How on earth do I give you blessings???? My gosh you are one of the very very very few AGW advocates who will actually answer that question and acknowledge that this is a crappy way to collect data. You can't beleive how many people I have asked that of and had them simply call me a liar or simply go silent and evade the issue.

Again thankfully the entire data set is averaged over a larger scale so this station would likely be in the error term. :)

But what if 13% of the stations are situated next to an active heat source? That is actually what the survey says for the US. And according to the siting recommendations, being next to a heat source will bias the temperature greater than 5 deg C

Look at section 2.2.1 from this NOAA book. http://www1.ncdc.noaa.gov/pub/data/uscrn/documentation/program/X030FullDocumentD0.pdf


Now, in any average if 13% of the stations give a greater than 5 deg C error (biased towards the hotter end), then that will mean 0.65 deg C impact on the final average. (.13 * 5). That is most of the warming over the past century which is claimed to be .84 deg C.

Yet, because no one apparently cares to collect the data correctly, NOAA and GISS leave thermometers next to air conditioners.

(I thought some earlier posts here had discussed NOAA's efforts to show that the "70 best sited stations" --stations that wouldn't be this bad-- also showed the same overall trend in the data as the entire data set. Now if the only thing we had was bad sited stations then we'd have a real problem.)

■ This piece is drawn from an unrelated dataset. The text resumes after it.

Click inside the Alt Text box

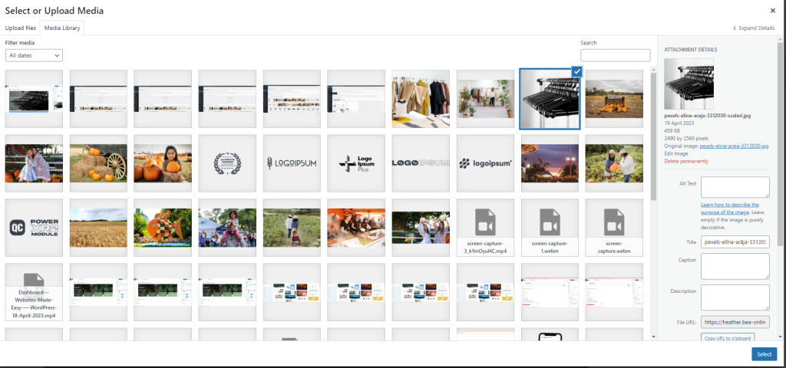click(735, 187)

YEs, I am glad you raised that. They would have also used the homogeneity filter on those best sited stations. Remember what Peterson showed- that a cooling trend can be changed to a warming trend. If you do that, it is not a big surprise that the best sited stations show what they want it to show. Obviously, I have lost all trust in the GISS folks.

I'm not going to defend this station, or the others that you will no doubt post pictures of. Some appear to be quite bad. Some are less than optimal.

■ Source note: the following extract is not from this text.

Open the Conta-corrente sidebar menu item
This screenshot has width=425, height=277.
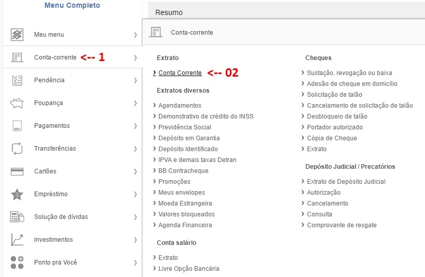[x=72, y=57]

Merely siting a station on top of cement or near a building can cause a 4 deg C rise in temperature according to the siting book cited above. 53% of stations are in this situation. That adds additional heat to the 'global warming. Yet all the rabid AGW folks, you are not to be counted among them, ridicule Anthony Watts work on the quality of stations just as some do here with me. They call him a liar as well. Yet he has a huge volunteer sourcing and any skeptics can go actually see the stations which are pictured on his site. Home I have used google street view and satellites to verify what is on his site. (beleive me, I didn't change my mind about global warming without actually verifiying what he was doing).

Also I will note that we are not just stuck with surface stations, I believe there are a number of other ways earth's average temperature is measured that are independently showing warming trends.

For the most part, the satellite data rose in the 1990s, but fell back to near the starting point by 2007. It has gone up again a bit. Basically the satellite data at Huntsville doesn't show what the AGW advocates claim.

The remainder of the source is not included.